Data on locating visible targets
--- Start ---

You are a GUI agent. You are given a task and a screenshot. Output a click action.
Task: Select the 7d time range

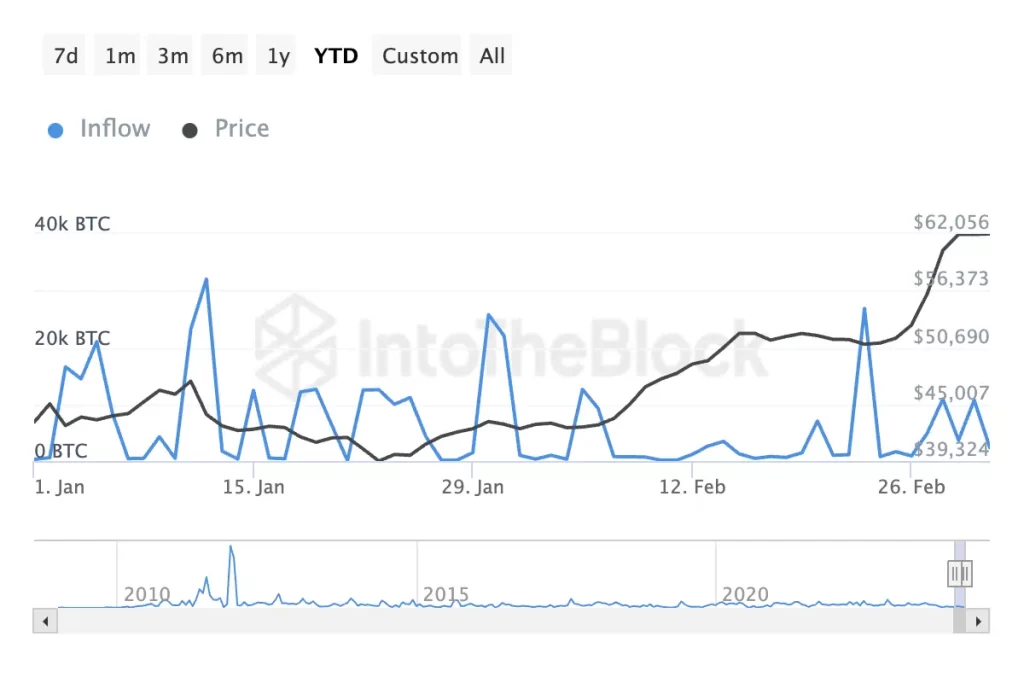(x=66, y=56)
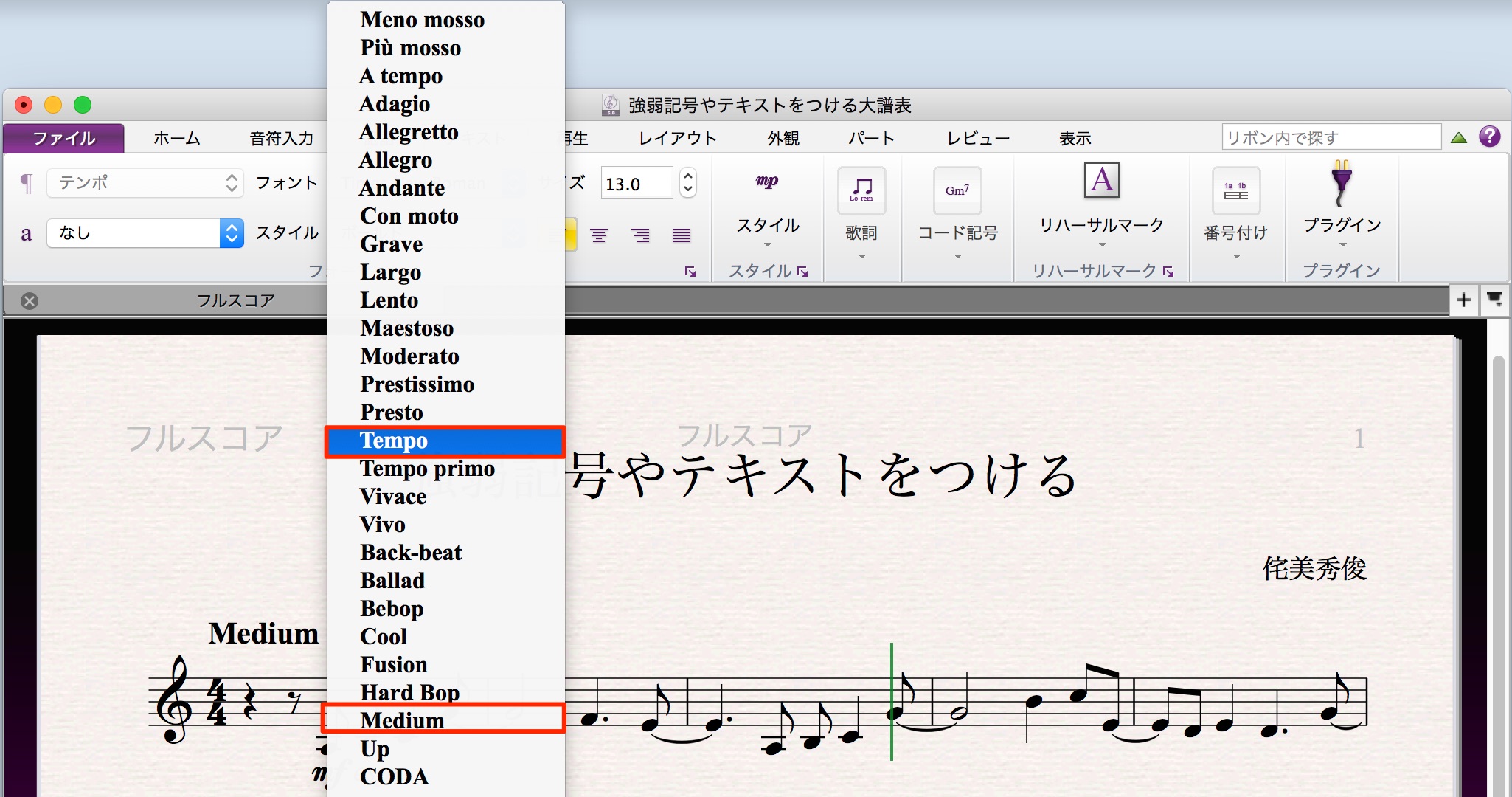
Task: Open the テンポ text style dropdown
Action: (145, 182)
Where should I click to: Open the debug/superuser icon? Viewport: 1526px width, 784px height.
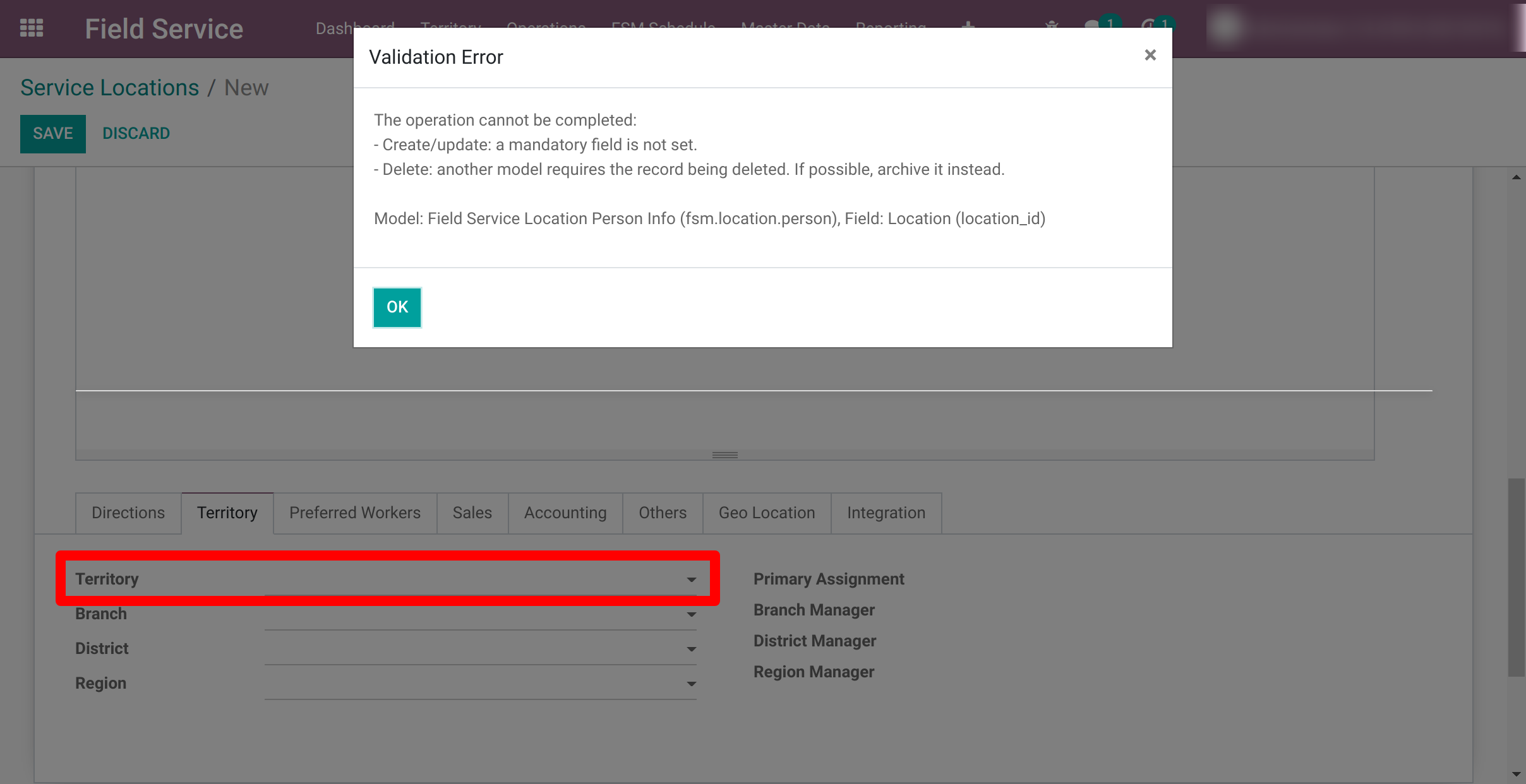(1050, 27)
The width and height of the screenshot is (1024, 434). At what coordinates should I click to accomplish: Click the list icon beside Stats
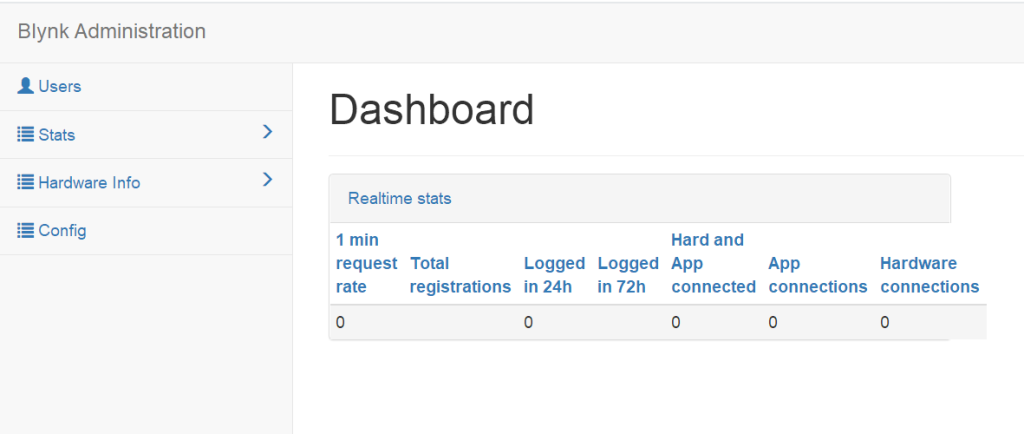pyautogui.click(x=26, y=134)
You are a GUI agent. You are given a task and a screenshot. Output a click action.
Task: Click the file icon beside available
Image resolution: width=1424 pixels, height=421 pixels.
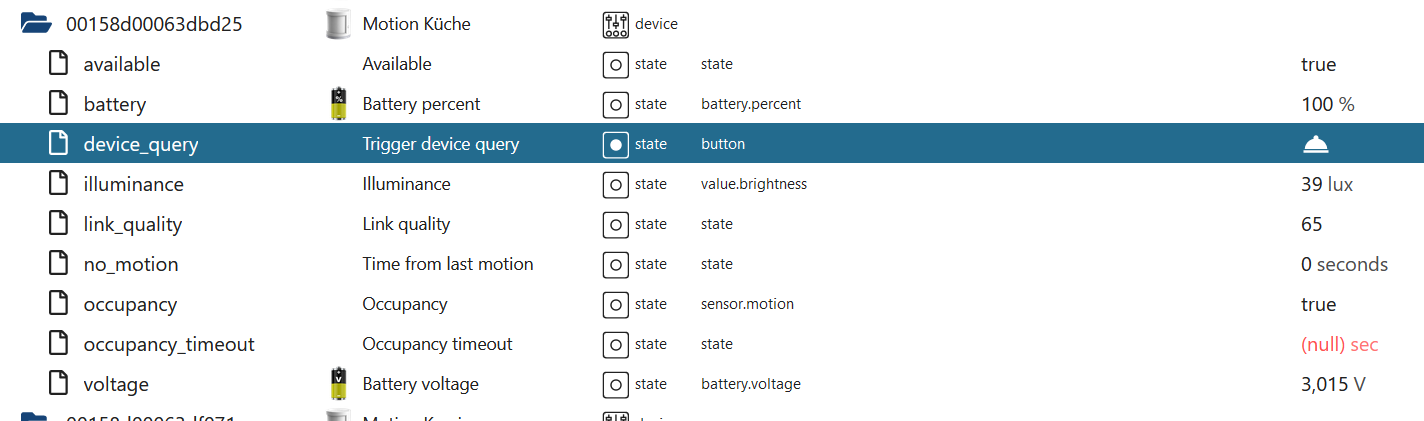click(x=59, y=64)
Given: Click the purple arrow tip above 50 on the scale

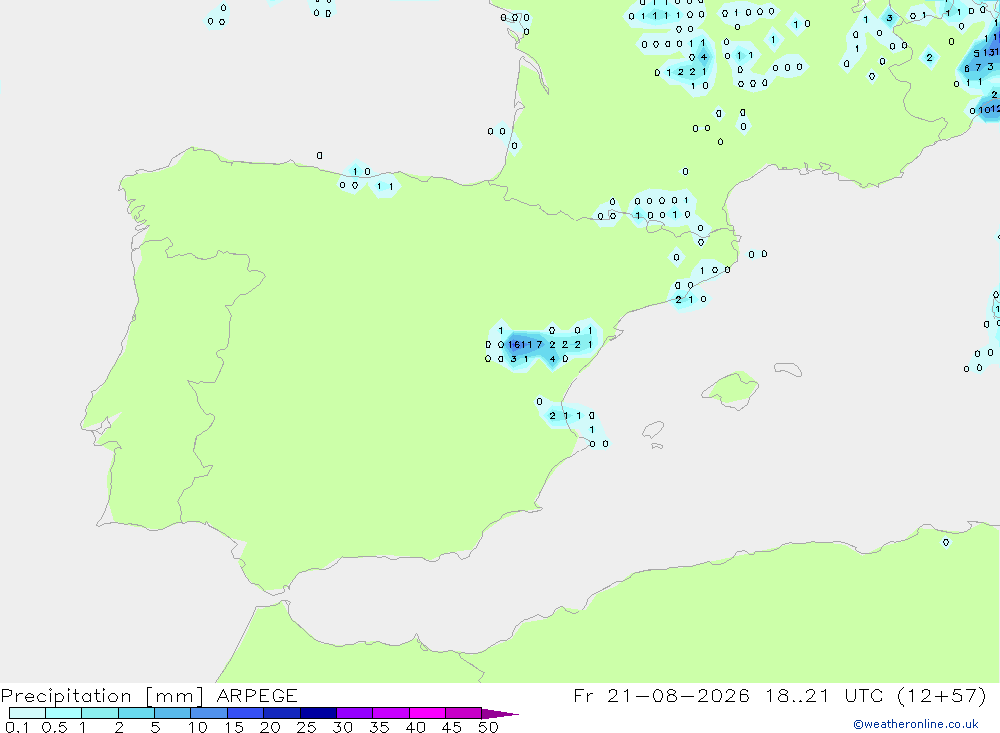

--- End ---

Copy every record above word for word, omitting the pictures.

SOLUTION TO THIS TASK
You are a GUI agent. You are given a task and a screenshot. Output a click action.
Task: Select the 7d time range

(x=66, y=56)
Task: Open the テンポ text style dropdown
Action: (145, 182)
Where should I click to: Open the debug/superuser icon? Viewport: 1526px width, 784px height.
(1050, 27)
The width and height of the screenshot is (1024, 434). At what coordinates should I click to accomplish: Click the list icon beside Stats
pyautogui.click(x=26, y=134)
You are a GUI agent. You are given a task and a screenshot. Output a click action.
Task: Click the file icon beside available
Image resolution: width=1424 pixels, height=421 pixels.
click(x=59, y=64)
Given: Click the purple arrow tip above 50 on the scale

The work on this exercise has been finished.